What is being asked: Copy out the listing below with every "Instruction" swapped for "Goal", keeping everything else the same.

----

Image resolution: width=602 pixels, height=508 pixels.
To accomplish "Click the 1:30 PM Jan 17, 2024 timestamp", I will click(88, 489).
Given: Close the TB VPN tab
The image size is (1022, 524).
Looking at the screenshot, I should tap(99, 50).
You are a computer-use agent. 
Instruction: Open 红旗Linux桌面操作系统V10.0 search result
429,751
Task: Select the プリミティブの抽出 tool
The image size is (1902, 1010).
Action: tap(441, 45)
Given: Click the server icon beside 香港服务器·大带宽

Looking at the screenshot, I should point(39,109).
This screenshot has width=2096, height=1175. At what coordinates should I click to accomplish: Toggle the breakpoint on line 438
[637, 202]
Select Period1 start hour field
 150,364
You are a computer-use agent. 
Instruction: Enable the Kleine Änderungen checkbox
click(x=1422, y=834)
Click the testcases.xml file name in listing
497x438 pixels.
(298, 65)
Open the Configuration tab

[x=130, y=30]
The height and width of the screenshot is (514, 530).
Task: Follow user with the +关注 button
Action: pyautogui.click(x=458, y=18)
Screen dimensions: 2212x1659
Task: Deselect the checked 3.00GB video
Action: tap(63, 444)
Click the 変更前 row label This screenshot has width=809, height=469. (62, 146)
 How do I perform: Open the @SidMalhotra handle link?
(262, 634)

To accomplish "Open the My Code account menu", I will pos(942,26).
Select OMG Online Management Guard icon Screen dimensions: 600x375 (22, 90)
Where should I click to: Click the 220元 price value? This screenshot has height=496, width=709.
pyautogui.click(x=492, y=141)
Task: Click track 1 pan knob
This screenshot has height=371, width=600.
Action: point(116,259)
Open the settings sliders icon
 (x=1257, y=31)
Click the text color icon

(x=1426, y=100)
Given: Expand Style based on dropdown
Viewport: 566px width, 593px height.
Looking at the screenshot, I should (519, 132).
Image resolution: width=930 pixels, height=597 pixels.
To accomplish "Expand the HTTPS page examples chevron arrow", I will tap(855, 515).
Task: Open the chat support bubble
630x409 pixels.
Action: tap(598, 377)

----

Output for this exercise:
Image resolution: width=602 pixels, height=508 pixels.
To accomplish "Click the 1:30 PM Jan 17, 2024 timestamp", I will click(88, 489).
Given: Close the TB VPN tab
The image size is (1022, 524).
Looking at the screenshot, I should tap(99, 50).
You are a computer-use agent. 
Goal: Open 红旗Linux桌面操作系统V10.0 search result
429,751
Task: Select the プリミティブの抽出 tool
The image size is (1902, 1010).
Action: tap(441, 45)
Given: Click the server icon beside 香港服务器·大带宽

Looking at the screenshot, I should point(39,109).
This screenshot has width=2096, height=1175. At what coordinates should I click to accomplish: Toggle the breakpoint on line 438
[637, 202]
Select Period1 start hour field
 150,364
You are a computer-use agent. 
Goal: Enable the Kleine Änderungen checkbox
click(x=1422, y=834)
Click the testcases.xml file name in listing
497x438 pixels.
(298, 65)
Open the Configuration tab

[x=130, y=30]
The height and width of the screenshot is (514, 530).
Task: Follow user with the +关注 button
Action: pyautogui.click(x=458, y=18)
Screen dimensions: 2212x1659
Task: Deselect the checked 3.00GB video
Action: tap(63, 444)
Click the 変更前 row label This screenshot has width=809, height=469. (62, 146)
 How do I perform: Open the @SidMalhotra handle link?
(262, 634)

To accomplish "Open the My Code account menu", I will pos(942,26).
Select OMG Online Management Guard icon Screen dimensions: 600x375 (22, 90)
Where should I click to: Click the 220元 price value? This screenshot has height=496, width=709.
pyautogui.click(x=492, y=141)
Task: Click track 1 pan knob
This screenshot has height=371, width=600.
Action: point(116,259)
Open the settings sliders icon
 (x=1257, y=31)
Click the text color icon

(x=1426, y=100)
Given: Expand Style based on dropdown
Viewport: 566px width, 593px height.
Looking at the screenshot, I should (519, 132).
Image resolution: width=930 pixels, height=597 pixels.
To accomplish "Expand the HTTPS page examples chevron arrow", I will tap(855, 515).
Task: Open the chat support bubble
630x409 pixels.
Action: tap(598, 377)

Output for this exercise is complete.